Federico Guglielmo, L'Arte dell'Arco. CPO CD/SACD 777 312-2.
Everybody is striving for authenticity these days, but in the case of Handel's Water Music and Music for the Royal Fireworks, nobody quite gets it right. This is probably because Handel didn't leave us detailed notes on the music or because he changed things so often. In any case, Federico Guglielmo and his L'Arte dell'Arco players come about as close as anybody, producing a good all-around recommendation in this coupling.
Things begin with the Water Music, where we usually get two or three suites of movements. Well, it turns out, the suites are a relatively recent concoction. Guglielmo plays the various movements in the order they are found in the earliest known manuscript, dating back to 1719. So instead of two or three arrangements, we get a single, forty-nine-minute succession of movements. Of course, Guglielmo's players perform on period instruments and adhere as closely as possible to what researchers today consider period-performance practices. The results in both the Water Music and the Fireworks music are invigorating, but the tempos are never too fast to be breathless.
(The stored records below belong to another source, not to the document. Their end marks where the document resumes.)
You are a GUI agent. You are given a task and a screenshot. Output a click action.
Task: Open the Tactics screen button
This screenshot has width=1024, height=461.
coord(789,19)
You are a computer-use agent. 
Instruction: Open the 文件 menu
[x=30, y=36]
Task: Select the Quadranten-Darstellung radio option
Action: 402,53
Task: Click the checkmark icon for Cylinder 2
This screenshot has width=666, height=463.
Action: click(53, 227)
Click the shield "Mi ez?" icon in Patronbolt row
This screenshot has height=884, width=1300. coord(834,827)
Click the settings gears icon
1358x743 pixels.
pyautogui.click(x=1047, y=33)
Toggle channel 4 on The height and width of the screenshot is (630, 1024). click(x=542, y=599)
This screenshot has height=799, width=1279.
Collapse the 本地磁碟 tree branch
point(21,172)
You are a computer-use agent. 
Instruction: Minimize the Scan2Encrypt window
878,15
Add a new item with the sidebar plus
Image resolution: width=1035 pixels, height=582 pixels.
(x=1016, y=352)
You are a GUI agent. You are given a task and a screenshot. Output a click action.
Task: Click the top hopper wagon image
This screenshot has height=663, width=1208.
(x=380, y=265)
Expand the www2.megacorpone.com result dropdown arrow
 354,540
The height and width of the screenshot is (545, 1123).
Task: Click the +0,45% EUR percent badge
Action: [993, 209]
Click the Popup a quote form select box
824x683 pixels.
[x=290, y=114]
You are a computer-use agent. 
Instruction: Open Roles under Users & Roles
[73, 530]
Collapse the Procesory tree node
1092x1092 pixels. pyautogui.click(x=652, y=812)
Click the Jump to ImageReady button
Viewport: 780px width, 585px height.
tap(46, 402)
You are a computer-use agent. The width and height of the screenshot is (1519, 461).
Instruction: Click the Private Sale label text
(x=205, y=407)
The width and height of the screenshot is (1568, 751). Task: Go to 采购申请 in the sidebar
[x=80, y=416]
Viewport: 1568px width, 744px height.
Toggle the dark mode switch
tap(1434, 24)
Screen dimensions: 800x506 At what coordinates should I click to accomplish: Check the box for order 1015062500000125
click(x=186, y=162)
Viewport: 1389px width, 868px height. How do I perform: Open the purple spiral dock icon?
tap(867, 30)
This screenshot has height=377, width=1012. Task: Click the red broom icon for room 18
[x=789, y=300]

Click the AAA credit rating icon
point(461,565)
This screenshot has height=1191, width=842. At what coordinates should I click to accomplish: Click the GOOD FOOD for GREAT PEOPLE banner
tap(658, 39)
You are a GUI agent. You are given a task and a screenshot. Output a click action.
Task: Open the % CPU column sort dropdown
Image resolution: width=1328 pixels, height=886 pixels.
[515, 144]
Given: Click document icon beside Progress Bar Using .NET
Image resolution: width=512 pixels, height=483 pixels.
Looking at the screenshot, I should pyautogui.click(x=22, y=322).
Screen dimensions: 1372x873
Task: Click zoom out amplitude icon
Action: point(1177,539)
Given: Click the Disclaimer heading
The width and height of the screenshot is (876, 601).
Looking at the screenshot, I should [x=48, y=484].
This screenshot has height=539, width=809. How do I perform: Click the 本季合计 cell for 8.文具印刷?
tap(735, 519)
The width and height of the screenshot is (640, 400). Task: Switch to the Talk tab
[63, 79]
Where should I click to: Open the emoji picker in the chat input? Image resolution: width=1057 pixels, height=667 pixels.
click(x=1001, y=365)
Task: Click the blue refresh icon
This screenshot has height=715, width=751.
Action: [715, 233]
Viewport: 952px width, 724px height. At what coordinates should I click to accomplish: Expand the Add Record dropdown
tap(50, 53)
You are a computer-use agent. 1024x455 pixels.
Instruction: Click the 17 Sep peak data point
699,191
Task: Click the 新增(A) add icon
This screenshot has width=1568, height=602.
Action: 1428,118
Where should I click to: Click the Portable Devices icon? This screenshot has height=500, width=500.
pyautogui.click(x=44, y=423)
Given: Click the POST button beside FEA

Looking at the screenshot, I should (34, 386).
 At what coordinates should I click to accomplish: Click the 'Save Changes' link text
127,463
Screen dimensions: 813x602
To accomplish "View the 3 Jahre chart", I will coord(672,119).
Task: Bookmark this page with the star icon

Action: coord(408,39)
Still, as I said, nobody gets it quite right. Contemporary accounts of the première performance of the Water Music describe about fifty players participating and in the Fireworks music about one hundred or more. The booklet insert lists only seventeen players in the L'Arte dell-Arco, and in the picture of them, there are only a dozen. So, in terms of sheer size, L'Arte dell-Arco can't match the sheer numbers Handel had at his disposal for the inaugural presentations of these works. But as Guglielmo says, most subsequent performances and most court orchestras did not employ anywhere near these numbers, so Guglielmo's small group can get away with reasonably imitating Handel on a less grand scale.
And, naturally, there is a upside to a small ensemble: They sound more transparent than a big orchestra would. This CPO recording is clear, clean, and dynamic, the sonics among the better I've heard in these works. The CPO engineers capture the band in a spacious auditorium that makes them sound like a bigger group than they are, while at the same time not beclouding the acoustics in any way. What's more, for listeners equipped with multichannel SACD playback, the disc is a hybrid CD/SACD, playable in 2.0 or 5.1 channels in SACD and 2.0 channels on a regular CD player. I compared the playback of the two-channel stereo tracks in CD and SACD and couldn't hear much difference, but, then, I didn't have access to two separate players and two separate discs for instant comparisons. In the thirty seconds or so it took to change disc layers, I may have forgotten any differences there may have been.
In any case, good, lively performances on period instruments and good, lucid sound make this disc a contender.